Además, los avances tecnológicos en las técnicas de reproducción asistida (TRA), especialmente en la fertilización in vitro (FIV) y la inyección intracitoplasmática de espermatozoides (ICSI) también han servido para ayudar a las parejas con problemas de fertilidad tener hijos sanos. Por otro lado, la incorporación de la mujer a la esfera laboral, y en muchos casos, las dificultades para la conciliación entre familia y trabajo, ha alterado los hábitos de crianza tradicionales.

Aunque estos importantes cambios no son objeto de estudio entre los profesionales de la salud, de alguna manera proporcionan un contexto a los sucesos de nuestro ciclo reproductivo y a la forma en que nos afectan. Las reproducción es un área compleja objeto de interés social, cientifíco y médico, puesto que conlleva implicaciones psicológicas, socioculturales y políticas.

A menudo, desde los profesionales de la salud, se han descuidado los aspectos no biológicos de la actividad reproductiva. En los últimos años, se ha empezado a considerar la importancia de las implicaciones psicológicas y sociales de las enfermedades, más allá de los aspectos puramente médicos, desarrollándose un modelo bio-psico-social de salud. La Psicología Reproductiva es una nueva disciplina de la Psicología de la Salud que se ocupa de evaluar, prevenir y tratar los desajustes psicológicos relacionados con el ciclo reproductivo.
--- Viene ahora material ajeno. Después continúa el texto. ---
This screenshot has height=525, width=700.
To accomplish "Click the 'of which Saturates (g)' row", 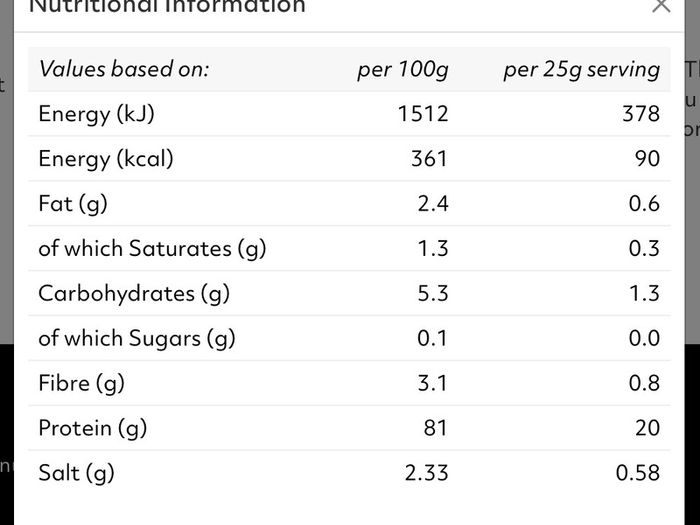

A lo largo de la vida fértil, desde la pubertad a la vejez, son muchos los momentos en que pueden aparecer alteraciones emocionales: el síndrome premenstrual, la infertilidad, el embarazo, el postparto, las pérdidas perinatales, los abortos o la menopausia. La Psicología Reproductiva es un campo de actuación para el psicólogo junto a los demás profesionales cuyo trabajo de un modo u otro esté relacionado con el ciclo reproductivo (ginecólogos, enfermeros, biólogos, trabajadores sociales, etc.).

Aunque algunas de las áreas de actuación de la Psicología Reproductiva han merecido especial atención y han sido ampliamente estudiadas, como la depresión postparto o la menopausia, la mayor área de estudio en los últimos años está relacionada con la infertilidad y las técnicas de reproducción asistida. Las parejas con problemas de fertilidad, en aumento en los últimos años, se enfrentan en muchas ocasiones a procesos de tratamiento largos y con un enorme coste emocional. Prestar el adecuado soporte emocional, para enfrentar la ansiedad, la frustración, la tristeza y la angustia que suponen las diferentes fases del proceso, debiera ser condición indispensable en la atención asistencial.

La Sociedad Europea de Reproducción Humana y Embriología (ESHRE) ha denunciado el “peligro” de que se descuide la atención del impacto emocional de la infertilidad y se reduzca a una cuestión meramente médica o biológica, recomendando la integración del psicólogo especializado en las centros de atención de medicina reproductiva. De igual forma, sucesos como la pérdida de un bebé recién nacido, la depresión postparto, la pérdida del embarazo, etc., son situaciones de amplias repercusiones emocionales, que no debieran ser descuidadas en la atención médica.